Des Borrelia chez les oiseaux migrateurs (N. Marti Ras)
En collaboration avec des collègues suédois, il a été montré que les Borrelia isolées dans des colonies d'oiseaux de mer migrateurs, aussi bien chez les oiseaux eux-mêmes que leurs tiques, Ixodes. uriae, appartiennent à une seule espèce, B. garinii. Cependant, le séquençage de trois loci différents montre que ces souches ne semblent pas présenter de spécificité par rapport aux souches isolées de mammifères ou des tiques des mammifères.

Diversité accrue des Borrelia
(D. Postic)
Après la Californie, c'est en Europe qu'ont pu être isolées par des collègues suisses et allemands des Borrelia qui, bien que se rapprochant de Borrelia burgdorferi sensu stricto (B.b.s.s.), en diffèrent à un degré tel qu'elles pourraient bien constituer des espèces génomiques distinctes. Elles apparaissent cependant reliées à leurs équivalentes Californiennes.

Les projets à propos des Borrelia concernent désormais les gènes associés à la virulence. Cette thématique sera abordée d'une part avec un agent des fièvres récurrentes B. turicatae dont les sérotypes soumis à variation antigénique dûe à des recombinaisons de gènes plasmidiques pourraient en partie guider le tropisme d'organe. Simultanément sera entreprise une étude sur Borrelia burgdorferi concernant un gène qui semble à lui seul responsable du determinisme pathogénique éventuel de la souche le portant (infectieuse ou non, pathogène ou non, invasive ou non. Centre National de Référence des Leptospires et Centre Collaborateur OMS/FAO pour l'épidémiologie des leptospires.

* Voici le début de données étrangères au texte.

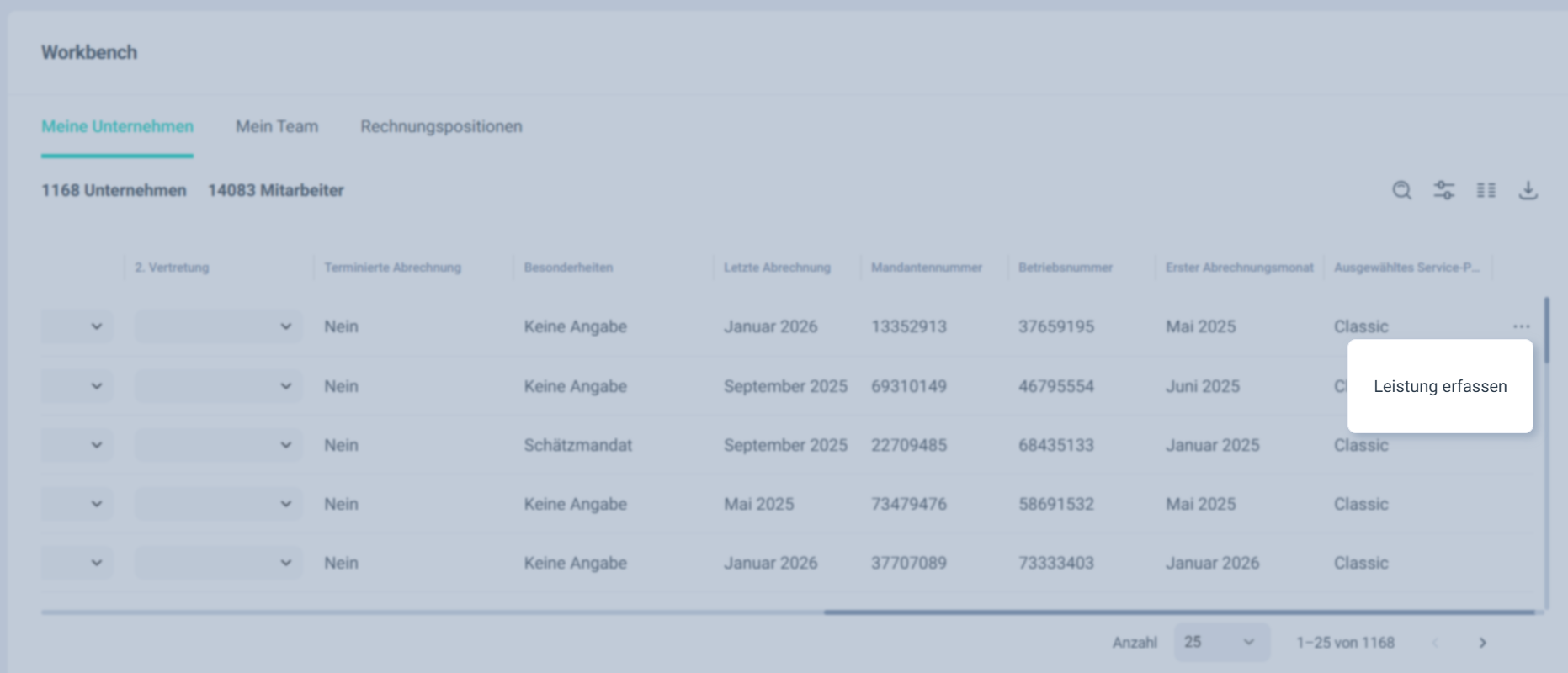Go to next page with right chevron
1568x673 pixels.
[1482, 643]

http://www.pasteur.fr/clre/

(Danièle Postic, Guy Baranton)

Participation au diagnostic des leptospiroses,recueil et traitement des données épidémiologiques, identification et typage des souches reçues de Metropole, des DOM/TOM et de l'étranger. Diffusion des résultats épidémiologiques. Le résumé du rapport annuel 1998 du CNR concernant la France Métropolitaine et les DOM/TOM, avec les Tableaux chiffrés est disponible sur le serveur Leptospires: http://www.pasteur.fr/Bio/Leptospira/textcnr99

Francisella et Legionella

(Cuong Tram)

Ce laboratoire réalise des expertises pour des collectivités publiques ou privées concernant la recherche de Legionelles dans les systèmes de climatisation et d'adduction d'eau. Ces expertises comportent: isolement par culture,et identification par anticorps monoclonaux et PCR ou hybridation. Pour les Francisella, agents de la tularémie, ce laboratoire fonctionne comme un Centre de référence: détection et isolement des Francisella dans les produits pathologiques humains et animaux. Identification par la mise en évidence des antigènes spécifiques 17 et 43 kd en western blot ou par PCR et hybridation. Les souches de ces 2 genres sont mises en collection après recherche de pénicillinase. D'autres activités de service concernent la fourniture d'antigènes au Centre Pasteur Cerba.

YERSINIA
(Elisabeth Carniel)

Le genre Yersinia comprend trois espèces pathogènes pour l'homme. Y. pseudotuberculosis et Y. enterocolitica, largement répandues dans tous les pays tempérés et froids, sont responsables d’une symptomatologie digestive. Y. pestis est l’agent de la peste, maladie qui sévit sous forme endémo-épidémique en Afrique, Asie et Amérique. Le laboratoire des Yersinia étudie les facteurs responsables de la pathogénicité plus ou moins élevée des différentes espèces de Yersinia, les paramètres qui modulent l'expression de ces facteurs et l'organisation du génome de ces bactéries. Notre laboratoire a d'autre part des activités appliquées à la santé publique au niveau national (Centre National de Référence) et international (Centre Collaborateur de l'OMS).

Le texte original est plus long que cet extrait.